▶ _WHAT IS EXPECTED_: Reproduce without any pictures the lines from the one that contains "Task: Open the Help menu icon" through the end of the records, exactly as written.

▶ _MATERIAL SHOWN_:

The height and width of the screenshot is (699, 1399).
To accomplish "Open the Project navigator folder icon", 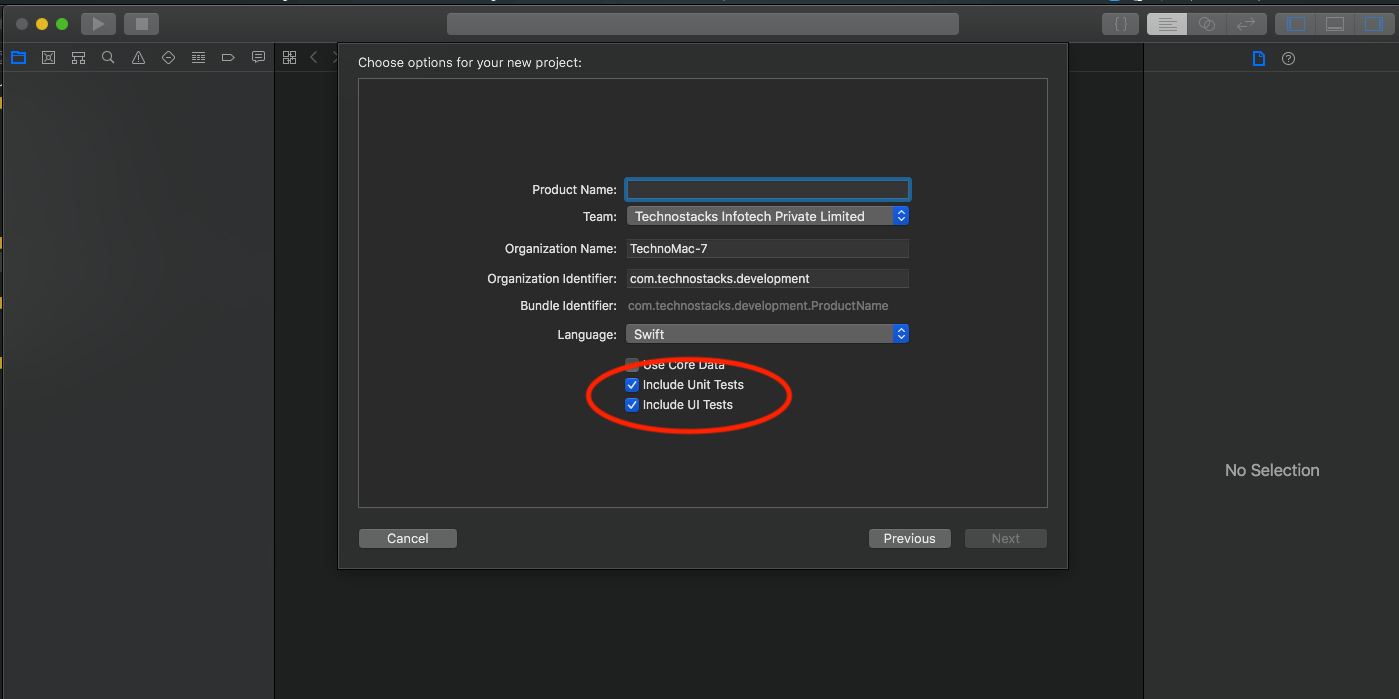I will [18, 57].
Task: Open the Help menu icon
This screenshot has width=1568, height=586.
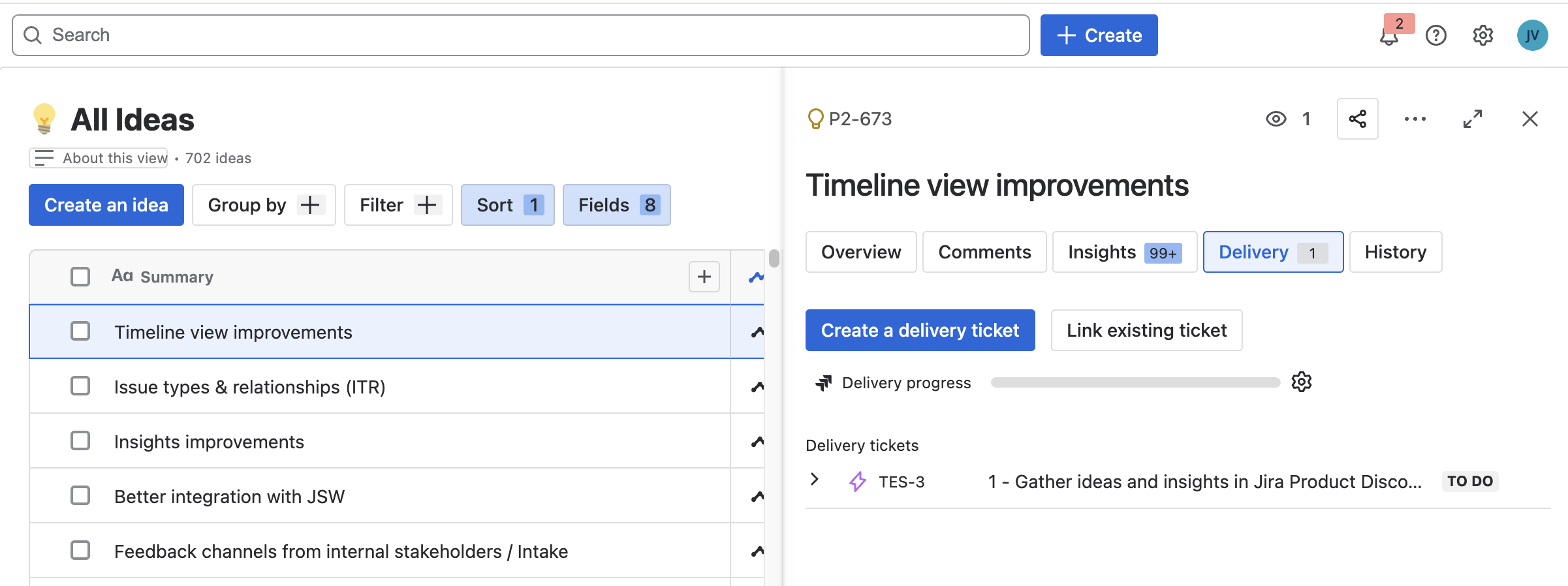Action: point(1435,36)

▶ _PROBLEM SOLUTION_:
Task: Open the Help menu icon
This screenshot has width=1568, height=586.
Action: point(1435,36)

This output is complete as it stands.